Lettre ouverte à M. Thien-Ah-Koon

1er avril 2003

L’association Rasine Kaf s’insurge contre les propos tenus par M. Thien-Ah-Koon, maire du Tampon. Lorsqu’il assimile le Cafre à un objet d’attirance ou de répulsion vis à vis du tourisme, déclarant sans frémir que le fait de s’appeler "Plaine des Cafres" ne constitue pas un « élément d’appel touristique », il laisse entendre que cette dénomination détourne les touristes qui auraient sans doute peur en allant dans ce village du "Sud Sauvage" de tomber sur "plein de Cafres".
Et s’il existait des touristes qui avaient plutôt envie de connaître l’Histoire de la Plaine des Cafres, ses sites, ses paysages et bien sûr son volcan, on leur raconterait l’Histoire de nos ancêtres marrons qui se sont installés là et qui ont fait des enfants de toutes les couleurs, dont La Plaine-des-Cafres, "ce petit coin charmant de La Réunion", porte aujourd’hui l’étendard.
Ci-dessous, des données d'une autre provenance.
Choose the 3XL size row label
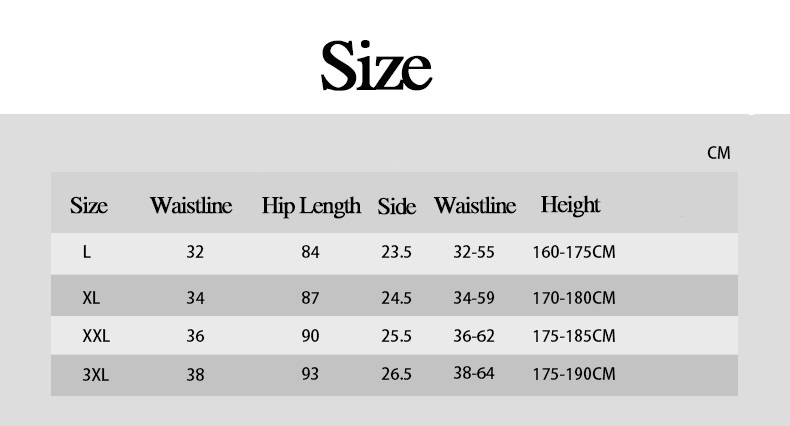[96, 375]
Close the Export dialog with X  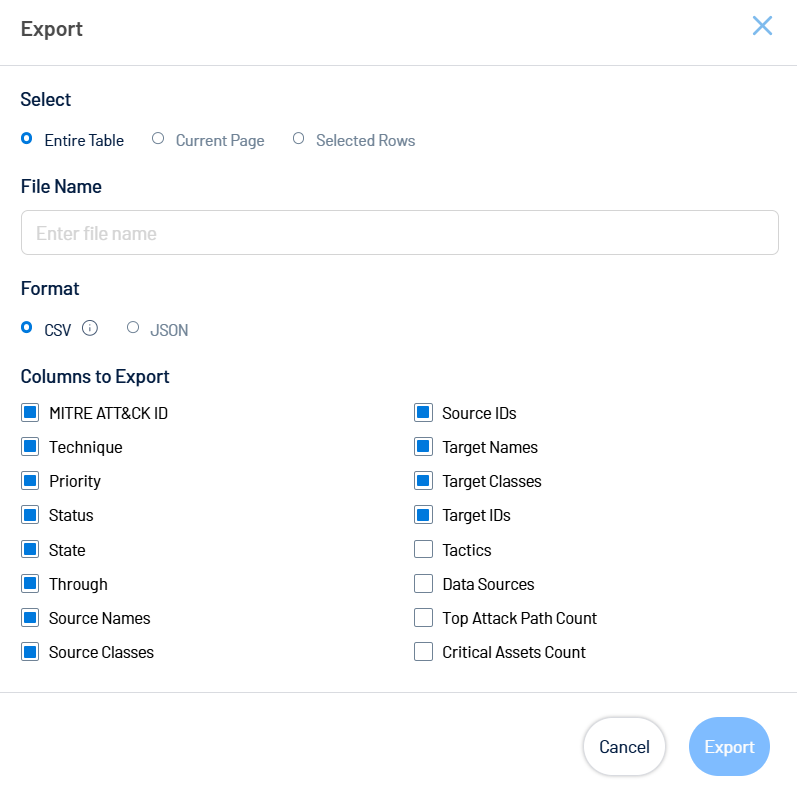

On leur raconterait notre fierté d’être descendants des héros de la liberté.
Au lieu de cela, nous voilà plongé de nouveau dans cette symbolique du Cafre laid, effrayant, innommable : voici revenu le temps du mépris du Cafre…
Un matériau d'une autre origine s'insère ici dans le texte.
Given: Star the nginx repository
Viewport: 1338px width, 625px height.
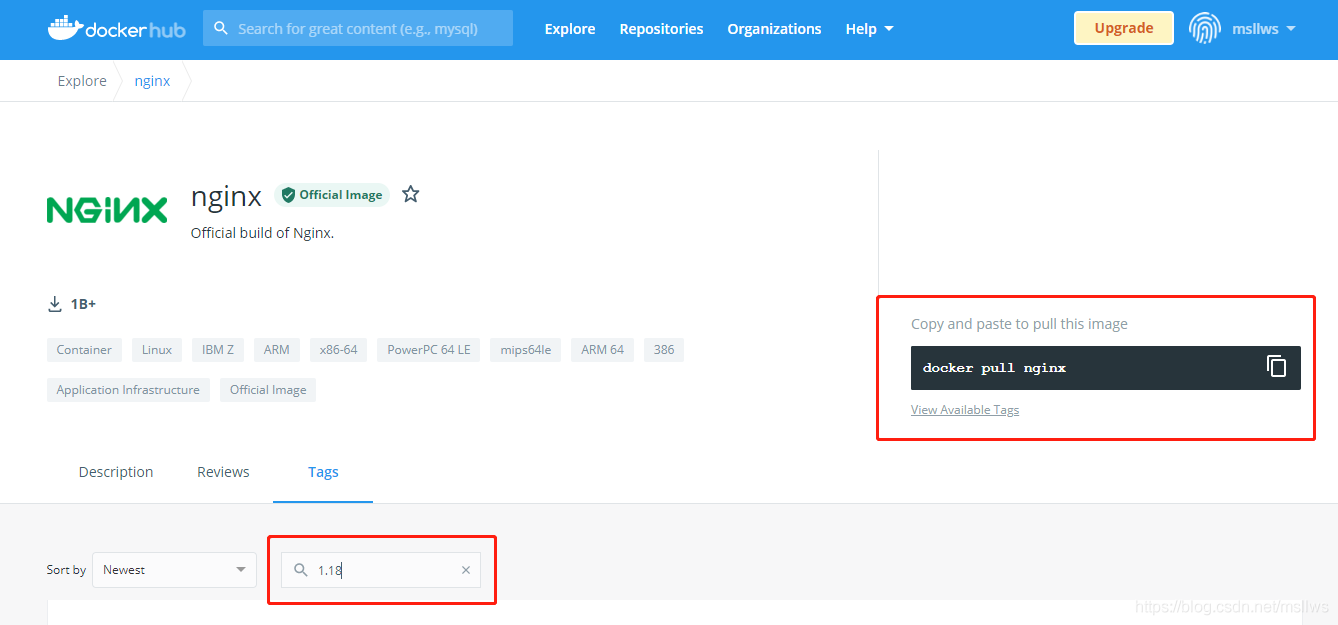Looking at the screenshot, I should tap(410, 194).
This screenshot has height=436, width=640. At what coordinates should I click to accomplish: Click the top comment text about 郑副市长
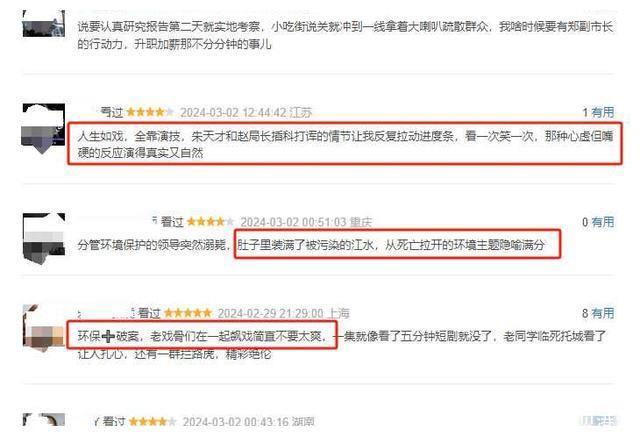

Lorsqu’un député-maire, élu de la République, se met à tenir des propos d’une telle connotation raciste, déclarant sans vergogne que « la population et les enfants de La Plaine-des-Cafres se reconnaîtront mieux en tant que Volcanais qu’en tant que Cafriplainois, un nom qu’ils n’ont jamais adopté », on se demande s’il occupe bien sa fonction dans notre société multiculturelle, où la place des Cafres et leur contribution à la construction de l’identité réunionnaise n’est plus à démontrer mais nécessite d’être valorisée.
Vouloir débaptiser le nom d’un site lié à l’Histoire glorieuse des Cafres-marrons (il y a en si peu qui portent leur nom) c’est vouloir anéantir leur patrimoine et leur descendance.
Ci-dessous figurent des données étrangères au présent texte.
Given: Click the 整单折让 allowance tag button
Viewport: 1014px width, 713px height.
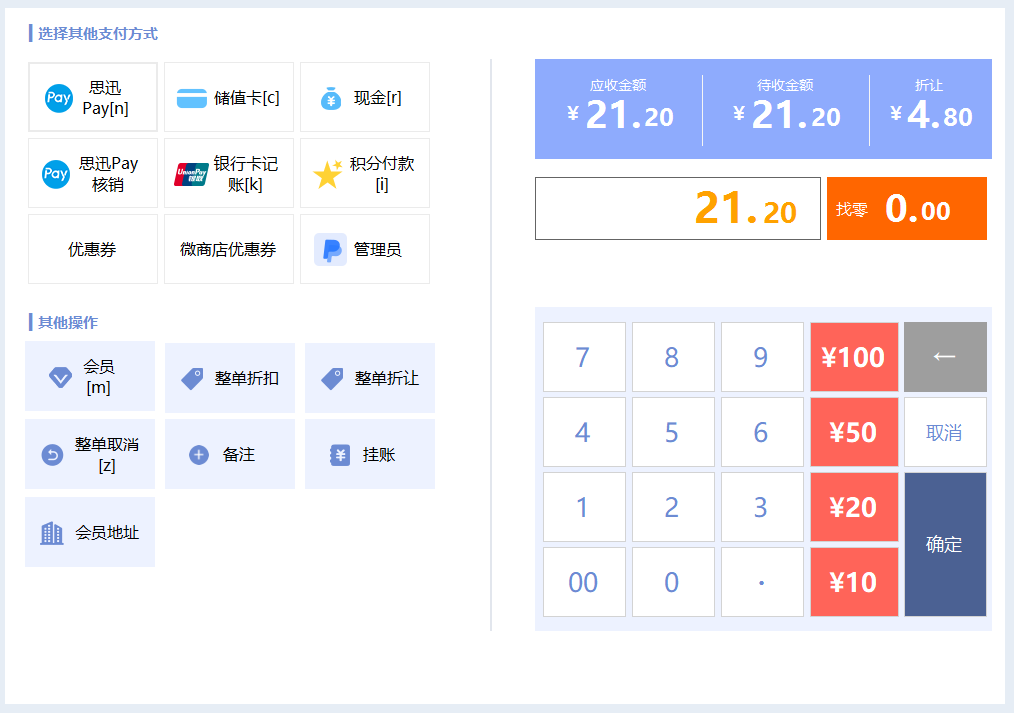Looking at the screenshot, I should [370, 378].
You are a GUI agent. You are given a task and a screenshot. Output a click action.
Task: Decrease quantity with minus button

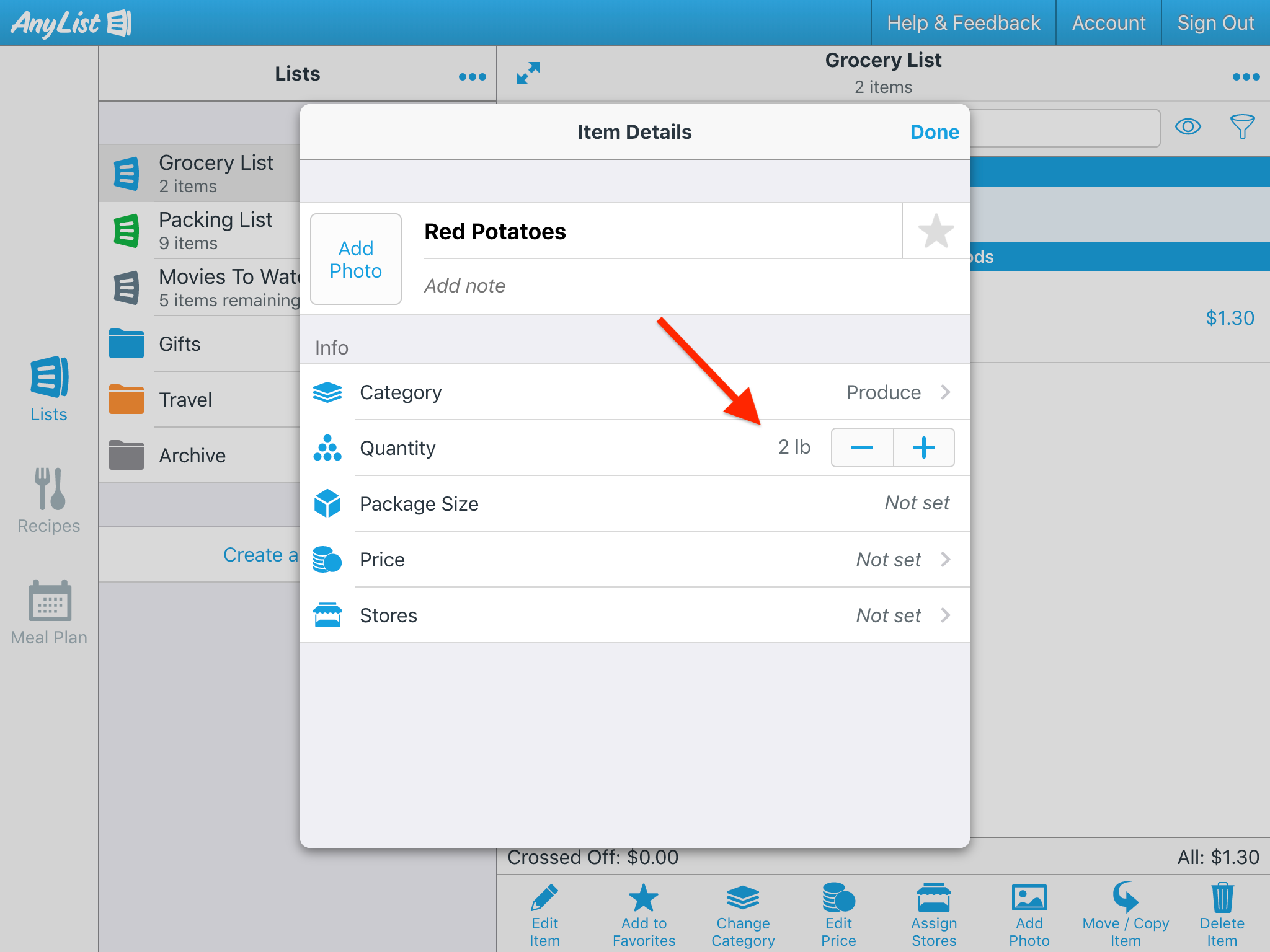coord(862,447)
Venir déclarer aujourd’hui, 155 ans après l’abolition de l’esclavage et 280 ans après la traite et l’édification du "Code noir" que le nom "cafre" est honteux et repoussant, c’est ressortir du tréfonds de sa mémoire toutes ces pensées qui ont fait les heures de gloire des esclavagistes.
Est-ce bien digne d’un maire d’aujourd’hui de vendre des clichés racistes pour développer le tourisme ? Il y a quelque chose de déplacé dans cette déclaration, un relent d’archaïsme. Et si c’était plutôt le maire Thien-Ah-Koon lui-même qui n’était plus à sa place ?
On laisserait vivre La Plaine-des-Cafres, avec son Histoire et sa culture plurielles sur lesquelles pourraient se fonder tout un programme touristique dont le maire a oublié d’en être le porteur.